**ENTRIES SUPPLIED**.

········

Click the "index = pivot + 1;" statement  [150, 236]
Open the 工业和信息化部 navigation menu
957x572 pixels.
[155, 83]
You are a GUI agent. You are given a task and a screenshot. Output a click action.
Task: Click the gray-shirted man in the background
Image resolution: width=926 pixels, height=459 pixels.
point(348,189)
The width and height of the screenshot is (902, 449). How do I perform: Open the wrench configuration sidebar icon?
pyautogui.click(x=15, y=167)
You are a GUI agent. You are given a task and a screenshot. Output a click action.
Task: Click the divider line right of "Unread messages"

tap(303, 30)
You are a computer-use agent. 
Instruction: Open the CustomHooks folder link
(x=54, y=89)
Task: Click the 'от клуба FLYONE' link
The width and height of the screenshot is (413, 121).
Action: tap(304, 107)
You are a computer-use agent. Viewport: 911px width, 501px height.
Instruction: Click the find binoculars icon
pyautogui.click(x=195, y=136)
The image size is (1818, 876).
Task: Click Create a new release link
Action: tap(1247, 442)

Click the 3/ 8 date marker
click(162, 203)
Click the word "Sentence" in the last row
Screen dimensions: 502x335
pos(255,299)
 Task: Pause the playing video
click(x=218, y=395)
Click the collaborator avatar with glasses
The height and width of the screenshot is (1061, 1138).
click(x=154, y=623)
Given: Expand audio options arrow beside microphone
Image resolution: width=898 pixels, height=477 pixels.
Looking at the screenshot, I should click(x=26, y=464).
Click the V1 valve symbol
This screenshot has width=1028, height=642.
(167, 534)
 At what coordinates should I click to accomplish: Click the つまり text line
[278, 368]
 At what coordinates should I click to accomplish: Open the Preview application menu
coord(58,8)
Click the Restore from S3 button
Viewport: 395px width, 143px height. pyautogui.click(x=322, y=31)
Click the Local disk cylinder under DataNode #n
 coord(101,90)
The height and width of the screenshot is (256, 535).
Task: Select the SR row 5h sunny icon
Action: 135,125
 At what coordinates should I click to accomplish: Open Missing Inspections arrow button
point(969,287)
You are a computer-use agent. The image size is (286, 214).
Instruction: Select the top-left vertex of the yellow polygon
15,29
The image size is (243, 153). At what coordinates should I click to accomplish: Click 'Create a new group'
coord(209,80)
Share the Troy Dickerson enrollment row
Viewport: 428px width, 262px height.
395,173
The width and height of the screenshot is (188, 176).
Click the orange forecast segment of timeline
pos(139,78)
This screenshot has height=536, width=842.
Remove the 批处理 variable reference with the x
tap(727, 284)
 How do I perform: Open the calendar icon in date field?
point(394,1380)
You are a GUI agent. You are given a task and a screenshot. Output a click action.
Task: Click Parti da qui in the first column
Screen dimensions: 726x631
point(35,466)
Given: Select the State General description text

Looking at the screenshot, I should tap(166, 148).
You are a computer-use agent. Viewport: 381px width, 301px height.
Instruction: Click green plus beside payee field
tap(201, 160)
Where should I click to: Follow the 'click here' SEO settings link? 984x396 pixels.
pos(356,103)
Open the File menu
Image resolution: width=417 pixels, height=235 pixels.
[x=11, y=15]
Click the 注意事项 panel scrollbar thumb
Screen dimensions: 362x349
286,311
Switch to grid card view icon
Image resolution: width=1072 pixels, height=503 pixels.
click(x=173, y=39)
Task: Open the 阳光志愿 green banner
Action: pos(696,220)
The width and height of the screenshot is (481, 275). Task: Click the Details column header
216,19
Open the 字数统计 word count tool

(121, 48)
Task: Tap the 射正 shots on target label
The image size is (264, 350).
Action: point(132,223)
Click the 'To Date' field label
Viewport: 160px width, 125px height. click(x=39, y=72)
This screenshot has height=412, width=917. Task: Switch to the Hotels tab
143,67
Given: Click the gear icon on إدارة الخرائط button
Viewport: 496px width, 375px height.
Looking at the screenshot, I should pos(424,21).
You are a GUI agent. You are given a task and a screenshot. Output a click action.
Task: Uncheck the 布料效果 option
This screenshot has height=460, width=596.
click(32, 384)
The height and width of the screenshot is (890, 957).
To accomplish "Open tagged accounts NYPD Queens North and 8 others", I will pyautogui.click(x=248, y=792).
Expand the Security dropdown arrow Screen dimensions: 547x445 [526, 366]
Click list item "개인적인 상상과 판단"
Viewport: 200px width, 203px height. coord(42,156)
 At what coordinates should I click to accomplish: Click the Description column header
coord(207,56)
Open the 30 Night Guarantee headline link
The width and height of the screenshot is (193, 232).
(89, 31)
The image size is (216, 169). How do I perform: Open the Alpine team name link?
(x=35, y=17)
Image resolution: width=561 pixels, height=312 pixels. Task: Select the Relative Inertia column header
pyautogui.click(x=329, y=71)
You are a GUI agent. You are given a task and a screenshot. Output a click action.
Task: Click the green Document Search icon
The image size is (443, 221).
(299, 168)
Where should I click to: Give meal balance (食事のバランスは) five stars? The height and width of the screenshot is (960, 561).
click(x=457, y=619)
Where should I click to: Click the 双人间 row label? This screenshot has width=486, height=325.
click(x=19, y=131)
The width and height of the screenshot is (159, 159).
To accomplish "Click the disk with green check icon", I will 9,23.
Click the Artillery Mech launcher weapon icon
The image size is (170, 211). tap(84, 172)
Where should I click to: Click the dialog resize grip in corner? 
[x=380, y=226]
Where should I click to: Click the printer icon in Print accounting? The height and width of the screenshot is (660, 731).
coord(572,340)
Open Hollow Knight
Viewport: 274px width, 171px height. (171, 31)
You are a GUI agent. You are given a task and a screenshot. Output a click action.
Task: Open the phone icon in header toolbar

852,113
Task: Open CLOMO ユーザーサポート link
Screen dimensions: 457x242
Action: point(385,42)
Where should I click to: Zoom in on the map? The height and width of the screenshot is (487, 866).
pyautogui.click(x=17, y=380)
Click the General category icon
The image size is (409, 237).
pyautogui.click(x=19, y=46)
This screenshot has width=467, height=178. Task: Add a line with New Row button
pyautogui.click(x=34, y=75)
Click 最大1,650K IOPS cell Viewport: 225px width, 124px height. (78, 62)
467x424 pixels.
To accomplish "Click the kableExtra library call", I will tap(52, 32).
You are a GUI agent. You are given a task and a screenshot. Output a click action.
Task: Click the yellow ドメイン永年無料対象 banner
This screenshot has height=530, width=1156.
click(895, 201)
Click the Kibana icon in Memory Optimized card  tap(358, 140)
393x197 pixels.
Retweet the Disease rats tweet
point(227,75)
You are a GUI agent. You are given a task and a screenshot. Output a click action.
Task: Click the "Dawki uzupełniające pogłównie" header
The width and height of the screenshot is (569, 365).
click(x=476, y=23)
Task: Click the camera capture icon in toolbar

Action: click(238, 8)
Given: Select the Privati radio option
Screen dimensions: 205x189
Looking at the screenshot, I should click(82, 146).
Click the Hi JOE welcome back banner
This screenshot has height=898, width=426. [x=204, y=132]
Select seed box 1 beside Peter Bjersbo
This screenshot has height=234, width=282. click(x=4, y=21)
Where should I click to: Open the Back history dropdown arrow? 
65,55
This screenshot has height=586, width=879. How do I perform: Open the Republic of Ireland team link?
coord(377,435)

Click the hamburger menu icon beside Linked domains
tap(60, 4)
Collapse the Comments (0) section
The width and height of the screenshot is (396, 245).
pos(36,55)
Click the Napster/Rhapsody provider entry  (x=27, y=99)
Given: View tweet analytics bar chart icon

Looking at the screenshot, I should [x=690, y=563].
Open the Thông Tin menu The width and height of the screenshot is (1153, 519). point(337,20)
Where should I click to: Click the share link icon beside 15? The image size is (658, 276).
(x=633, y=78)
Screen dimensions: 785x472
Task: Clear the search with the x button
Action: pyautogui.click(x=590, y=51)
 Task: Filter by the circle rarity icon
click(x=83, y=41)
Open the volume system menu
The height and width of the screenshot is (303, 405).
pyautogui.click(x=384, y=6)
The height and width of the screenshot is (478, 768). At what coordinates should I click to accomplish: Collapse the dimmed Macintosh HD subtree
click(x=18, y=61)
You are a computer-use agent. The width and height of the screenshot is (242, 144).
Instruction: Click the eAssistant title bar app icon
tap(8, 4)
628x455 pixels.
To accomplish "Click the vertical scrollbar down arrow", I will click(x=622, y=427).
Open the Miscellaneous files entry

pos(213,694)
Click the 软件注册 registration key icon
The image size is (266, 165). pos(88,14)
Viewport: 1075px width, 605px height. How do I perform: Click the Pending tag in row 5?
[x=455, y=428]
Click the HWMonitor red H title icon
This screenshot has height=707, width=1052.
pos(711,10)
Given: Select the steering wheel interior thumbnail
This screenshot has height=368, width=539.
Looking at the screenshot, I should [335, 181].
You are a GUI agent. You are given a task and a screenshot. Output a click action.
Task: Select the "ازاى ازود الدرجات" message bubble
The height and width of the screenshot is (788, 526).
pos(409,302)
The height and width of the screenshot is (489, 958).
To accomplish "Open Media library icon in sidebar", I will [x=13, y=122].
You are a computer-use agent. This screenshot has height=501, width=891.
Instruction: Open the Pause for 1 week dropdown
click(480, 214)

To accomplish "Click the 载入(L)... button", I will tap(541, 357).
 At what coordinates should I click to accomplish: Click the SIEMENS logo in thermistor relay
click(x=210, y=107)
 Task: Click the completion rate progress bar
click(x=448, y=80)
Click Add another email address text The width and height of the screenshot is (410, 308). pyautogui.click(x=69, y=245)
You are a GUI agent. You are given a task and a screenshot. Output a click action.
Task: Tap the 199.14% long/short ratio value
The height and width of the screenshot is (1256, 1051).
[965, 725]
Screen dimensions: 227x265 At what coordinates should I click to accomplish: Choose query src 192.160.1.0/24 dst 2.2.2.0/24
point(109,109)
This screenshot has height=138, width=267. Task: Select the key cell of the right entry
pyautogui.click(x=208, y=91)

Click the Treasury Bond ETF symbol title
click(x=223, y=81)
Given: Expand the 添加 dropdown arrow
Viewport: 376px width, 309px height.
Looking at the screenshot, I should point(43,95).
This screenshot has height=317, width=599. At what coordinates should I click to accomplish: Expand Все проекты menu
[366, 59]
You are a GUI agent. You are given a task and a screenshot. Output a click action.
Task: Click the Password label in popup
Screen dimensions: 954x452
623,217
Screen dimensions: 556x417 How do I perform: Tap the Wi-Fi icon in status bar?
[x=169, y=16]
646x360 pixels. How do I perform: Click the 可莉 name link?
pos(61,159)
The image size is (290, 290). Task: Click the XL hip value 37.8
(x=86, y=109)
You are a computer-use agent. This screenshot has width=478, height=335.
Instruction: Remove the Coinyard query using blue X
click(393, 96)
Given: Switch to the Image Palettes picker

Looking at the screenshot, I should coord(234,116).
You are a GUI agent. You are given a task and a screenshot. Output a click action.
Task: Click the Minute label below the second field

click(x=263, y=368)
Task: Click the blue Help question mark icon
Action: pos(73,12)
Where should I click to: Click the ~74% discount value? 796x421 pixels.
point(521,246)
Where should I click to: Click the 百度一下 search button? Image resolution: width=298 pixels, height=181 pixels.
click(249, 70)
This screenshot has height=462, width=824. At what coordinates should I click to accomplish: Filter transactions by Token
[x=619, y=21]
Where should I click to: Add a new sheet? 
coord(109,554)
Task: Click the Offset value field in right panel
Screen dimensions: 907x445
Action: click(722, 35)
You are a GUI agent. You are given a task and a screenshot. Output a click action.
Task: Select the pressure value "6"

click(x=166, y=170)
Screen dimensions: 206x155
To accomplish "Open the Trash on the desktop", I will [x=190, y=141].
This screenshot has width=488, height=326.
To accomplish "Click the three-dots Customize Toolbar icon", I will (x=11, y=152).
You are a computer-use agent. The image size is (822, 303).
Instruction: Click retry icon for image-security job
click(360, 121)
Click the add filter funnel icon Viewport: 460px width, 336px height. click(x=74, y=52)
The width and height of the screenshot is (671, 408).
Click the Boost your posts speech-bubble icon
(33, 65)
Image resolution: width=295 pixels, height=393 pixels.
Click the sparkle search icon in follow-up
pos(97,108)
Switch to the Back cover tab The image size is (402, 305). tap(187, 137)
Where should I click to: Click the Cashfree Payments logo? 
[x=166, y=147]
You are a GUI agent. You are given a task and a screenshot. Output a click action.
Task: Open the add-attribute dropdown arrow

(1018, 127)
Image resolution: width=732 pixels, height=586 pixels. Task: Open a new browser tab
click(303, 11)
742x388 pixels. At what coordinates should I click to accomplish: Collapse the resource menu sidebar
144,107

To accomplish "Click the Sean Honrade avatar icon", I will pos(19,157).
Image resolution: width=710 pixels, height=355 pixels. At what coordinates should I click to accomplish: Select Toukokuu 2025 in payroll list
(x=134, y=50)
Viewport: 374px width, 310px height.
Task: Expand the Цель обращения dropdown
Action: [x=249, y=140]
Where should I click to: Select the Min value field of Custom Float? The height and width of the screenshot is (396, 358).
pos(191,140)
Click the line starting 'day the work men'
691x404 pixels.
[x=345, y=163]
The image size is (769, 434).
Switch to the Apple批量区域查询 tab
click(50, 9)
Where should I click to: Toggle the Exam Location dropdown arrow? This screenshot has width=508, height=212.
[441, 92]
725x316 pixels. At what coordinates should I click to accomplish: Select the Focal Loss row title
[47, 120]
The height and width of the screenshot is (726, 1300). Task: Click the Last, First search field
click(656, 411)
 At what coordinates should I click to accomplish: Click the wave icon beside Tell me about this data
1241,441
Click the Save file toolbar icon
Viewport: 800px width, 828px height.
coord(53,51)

········

**PROBLEM DESCRIPTION**. All lines of the records above that contain the word "library" are to be copied out.

**EXERCISE SOLUTION**.
To accomplish "Click the kableExtra library call", I will tap(52, 32).
To accomplish "Open Media library icon in sidebar", I will [x=13, y=122].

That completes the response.